After giving Andy a tough love pep talk about what it means to be a true holy warrior, he offered the teen his old set of riding gear — a very 1993 ensemble which evoked both Star Brand’s and Cobra Commander’s (helmeted variant) fighting togs — and set him loose to slam spiritual evil…

Said spiritual evils took the form of dope peddlers, an evil secularist biology professor…

…whose plan to cure birth defects (“blessings in disguise” according to the devout Gus) by setting loose gator-human hybrids during the big football game, more dope peddlers, the fearsomely goateed Channel Master…

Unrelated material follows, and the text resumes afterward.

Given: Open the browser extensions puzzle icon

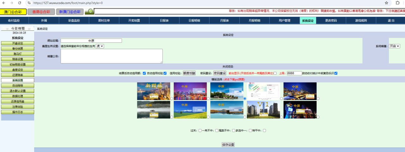Looking at the screenshot, I should (x=398, y=3).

…who used his demonic new age crystals to transform Andy’s teenage crush into the supervillainous “Chakra,” and still more dope peddlers. (It was the 1990s, after all.)

No matter how grave the threat or how big the stakes were, Gus was there to provide the kind of spiritual advice which can only come from a middle aged, hook-handed former speed freak who lives in a boiler room and spontaneously raves about battling demons and God’s ultimate plan for the world.

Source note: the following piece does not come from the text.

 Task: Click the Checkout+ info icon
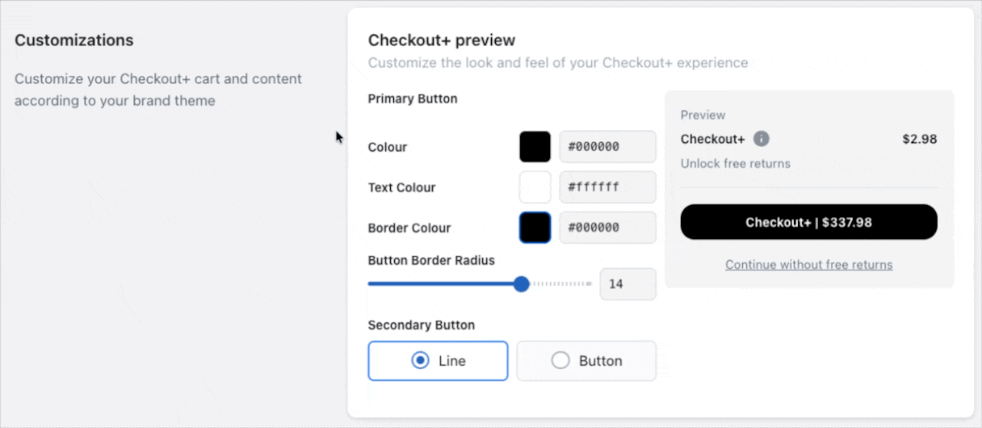(x=761, y=139)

Trapped between the realms of moral edification and disposable entertainment, Illuminator doesn’t really work as either a spiritual document or a superhero tale. It fails as most works (Christian or otherwise) do when agendas drive the work rather than subtly informing it. Its mix of tropes lifted from Marv Wolfman’s 1970s Nova stories, religious platitudes lifted from 1980s televangelists, and the “eh, close enough” visual aesthetics of the post-Image talent exodus of the 1990s result in a work that reads less like a superhero comic and more like an art therapy piece put together by a person struggling to reconcile the tenets of his faith with his love for the capes-and-spandex genre.

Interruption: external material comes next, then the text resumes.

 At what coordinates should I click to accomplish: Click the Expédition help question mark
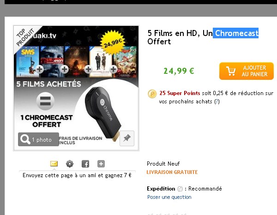(180, 189)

Neither staff nor snake, lamb nor lion, the radiantly religious Knight of Light exemplfies the qualities that make all but the most devout souls flinch when they hear “Christian” appended to a familiar format (especially when said format is “third wave ska”). May he find lasting peace in the Elysian Brownfields of Nobody’s Favorites.

8 Responses to “Nobody’s Favorites: Let there be cross-hatching”

  1. Skeeter

    There is a lot of terrible Christian sub-culture versions of pop culture phenomenons, but I sincerely hope you’re not including Five Iron Frenzy in your dismissal of Christian third-wave ska. That would make me sad.

  2. MrJM

    I had never heard of this before, so maybe there is a God.

    — MrJM

  3. Raz

    I had the first issue of this! I don’t remember it being TERRIBLE but it sounds like it only went downhill from there….

    Also re: his costume….kinda looks like they slapped a bike helmet on 80’s Dazzler

  4. Jeremy Patterson

    There is a bit in the first issue that mentions the X-Men’s ‘death’ in Texas, implying that ‘Illuminator’ is set in the ‘main’ Marvel Universe!


  5. Philip

    I call BS on a former outlaw biker dude having a full-face helmet. That should have tipped Andy off that this “Gus” was working a con.

  6. Nik

    Whoa. Usually the Nobody’s Favorites I’ve heard of and either secretly like or agree with the scorn, but this is the first time you’ve had one I’ve NEVER heard of, and even published by Marvel in the 1990s when I was a total fanboy. I hope the Illuminator comes back soon and takes Wolverine to the lord. Maybe the Punisher killed him when he was in the whole angel of death thing.

  7. Kris

    Hey any comic with a shout out to Conway Twitty on the cover can’t be all bad. …Just kidding, I’m sure it’s horrible.

  8. Reggie

    aw man, I was hoping this would be about the Spire Archie comics! But then, those are some of my favorites so I guess they wouldn’t fit.